Я часто бывал у графа Растопчина; у него встречал весьма занимательных людей, и собственно он интересовал меня весьма и как гениальный человек и как человек, бравший такое важное участие в последних обстоятельствах. Истинный патриотизм и благородство души виднелись в каждом поступке сего вельможи, ничего низкого не могло затемнить его сильной души.
Знакомство мое с ним началось с картона «Марфы Посадницы» (как уже сказано). Картон этот был увезен неприятелем. Граф часто говорил о сожалении своем, что потерял его. Мне хотелось заменить эту потерю другой картиной, и я сделал эскиз картины «Император Александр, разрушая Рейнский союз, освобождает Европу». Я занимался этим, как вдруг граф присылает за мною и с радостью объявляет мне, что в какой-то деревне, по Смоленской дороге, найден большой сверток и что он уверен, что это «Марфа Посадница». В самом деле через несколько дней привезли мой картон; но он был попорчен, и я занялся ресторированием оного. Картон сей и доселе должен храниться в семействе графа.
Говоря о знакомстве с графом, нельзя не упомянуть о некоторых встречах, бывших у него в доме.

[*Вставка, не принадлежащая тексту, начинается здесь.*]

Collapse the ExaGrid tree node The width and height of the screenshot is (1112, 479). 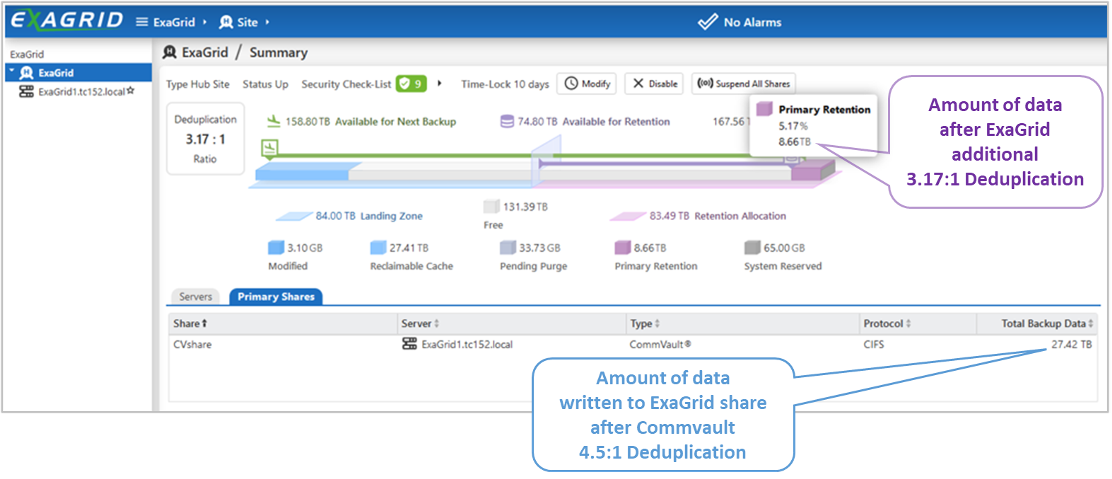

Там познакомился с Лодером, Тончи и другими. Там я слышал от самого знаменитого анатома, как он в Германии крал голову одного мертвеца, у которого он еще при жизни заметил особенность какую-то в черепе, – несмотря на большую опасность. И все это он рассказывал с своим обычным многословием, так подробно, что из нескольких слушателей остались только трое: я, граф и еще кто-то.
Тончи был очень любим графом, артист весьма образованный. Мы с ним вскоре познакомились через картину мою. Тончи имел прекрасный дар слова и часто пространно излагал свои философские мысли, в которых он всегда был своим манером последователем Фихте. Однажды, увлекаясь своими доказательствами, он, указывая на стол, сказал: «Что вы думаете, что это стол? Нет, это только идея стола». Это заставило многих улыбнуться, и я тихо шепнул графу, что есть прекрасное средство убедить Тончи в противном – ударить его палкой и спросить: «Что это, идея палки или палка в самом деле?» Графу это очень понравилось, и он тотчас передал это Тончи, который, разумеется, как образованный человек, не думал сердиться за это, но смеялся с прочими.

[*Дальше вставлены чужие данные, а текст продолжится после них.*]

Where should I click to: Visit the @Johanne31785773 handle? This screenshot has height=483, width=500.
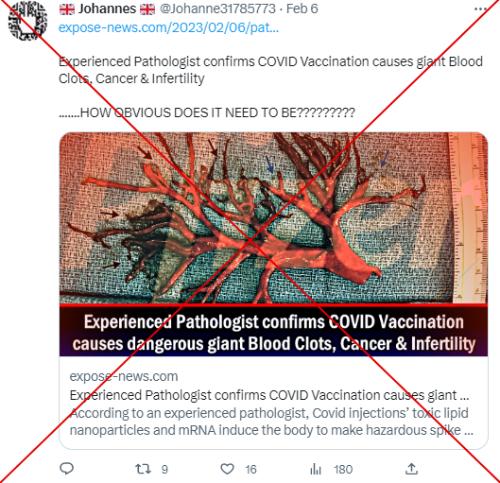click(217, 9)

Вспомнил еще один анекдот сего времени. Однажды обедали за городом в Петровском. После обеда в саду все играли в кольцо, никто не мог попасть. Граф лежал на траве, долго смотрел и наконец встал как бы с негодованием и, сказав: «Как не попасть?», взял кольцо, бросил и попал. Надобно было видеть в это время лицо графа, тут виден был весь характер его, даже краска выступила на щеках. Бросивши кольцо, он спокойно, с самодовольной улыбкой пошел на прежнее место свое.
Весьма жаль, что этот отличный вельможа вскоре впал в мрачную ипохондрию, которая происходила между прочим и от предполагаемой мести отца несчастного Верещагина. Он решился удалиться из родины и просил императора возвратить ему чин действительного камергера, пожалованный ему императором Павлом I. Еще страннее и непонятнее поступок его, что он, живя в Париже, отрекся (написав ничтожную брошюрку) от пожара Москвы – он, Растопчин!

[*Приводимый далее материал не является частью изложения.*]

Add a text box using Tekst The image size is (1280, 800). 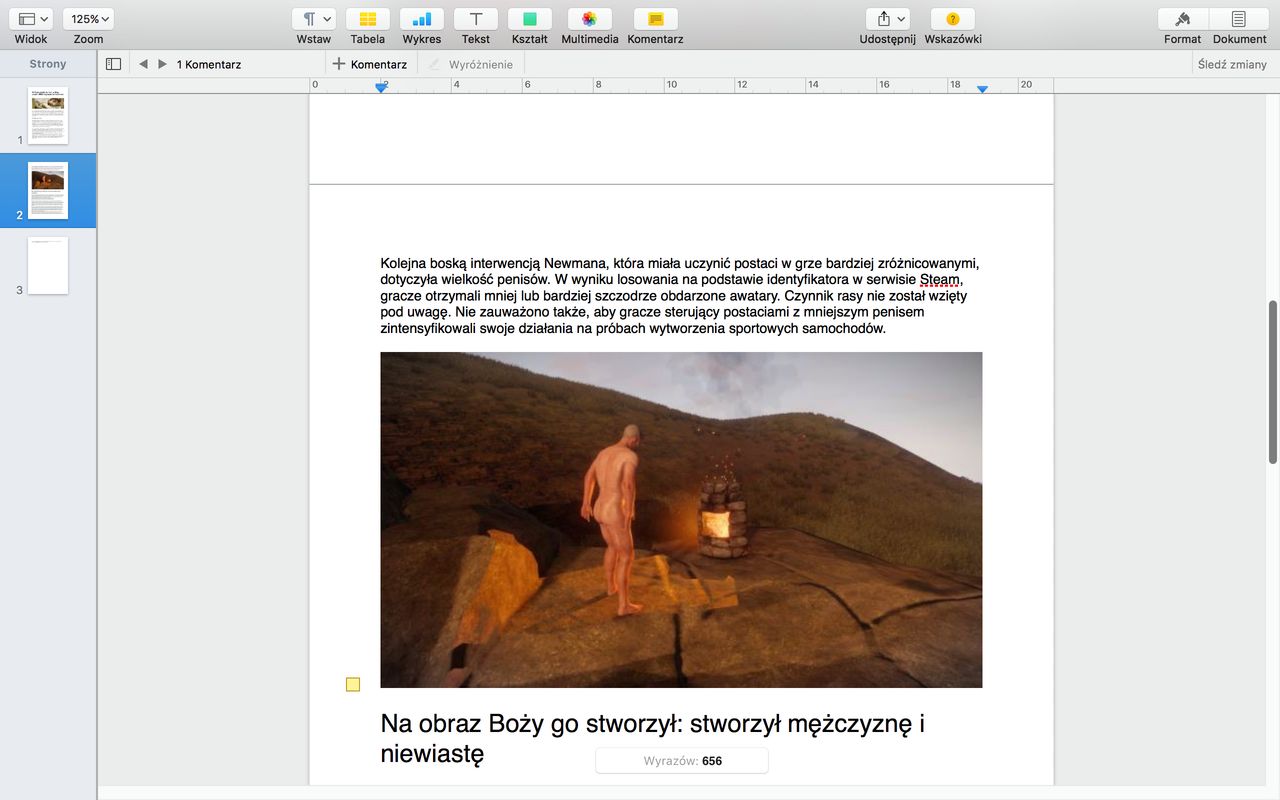pyautogui.click(x=476, y=19)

Между тем начались мои занятия проектом, о которых было сказано в своем месте. Но мысль о Артемьевых не оставляла меня; я ждал от них писем, а их не было: я ждал, что они, по своему обыкновению, приедут на зиму в Москву, но они не приехали. Прошло полтора года без всякого слуха, и я стал уже это принимать за указание, что на это нет назначения. Следуя беспрерывно своим правилам, я решился, по окончании работ, ехать в Петербург, не делая никаких усилий, ибо уже по опыту стал убеждаться, что чистые намерения мои всегда удавались сами собою.